Source information:
━━━━━━━━━━━━━━━━━━━━
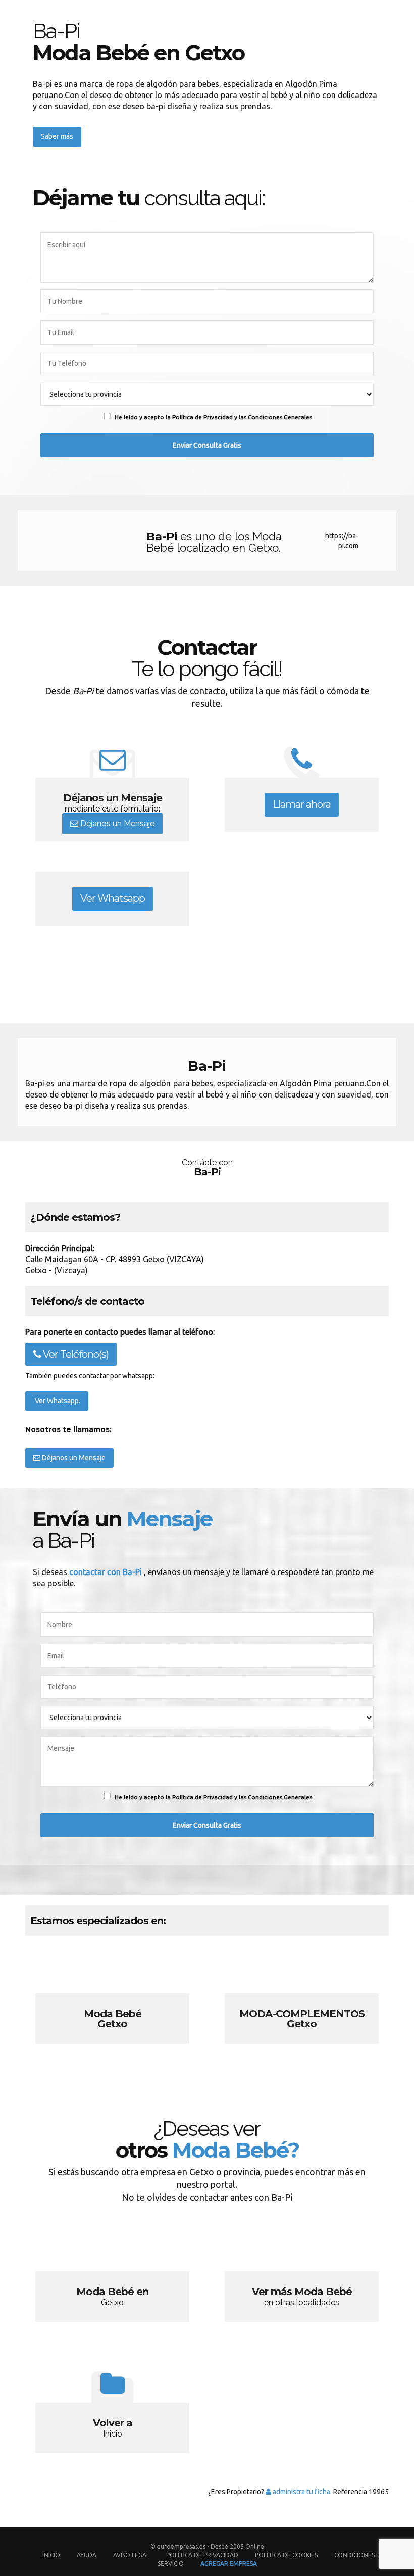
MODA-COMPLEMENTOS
━━━━━━━━━━━━━━━━━━━━
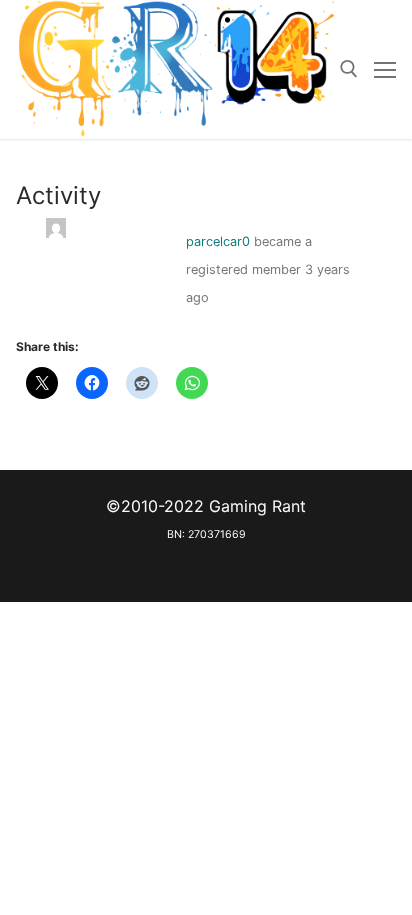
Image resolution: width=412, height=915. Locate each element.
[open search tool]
━━━━━━━━━━━━━━━━━━━━
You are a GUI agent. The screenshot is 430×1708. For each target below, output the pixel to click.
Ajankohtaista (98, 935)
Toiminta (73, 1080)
━━━━━━━━━━━━━━━━━━━━
Work item: What is the number of lines in the data that hold the word "each"? Reply with that number and nothing else.

Response to the exercise: 2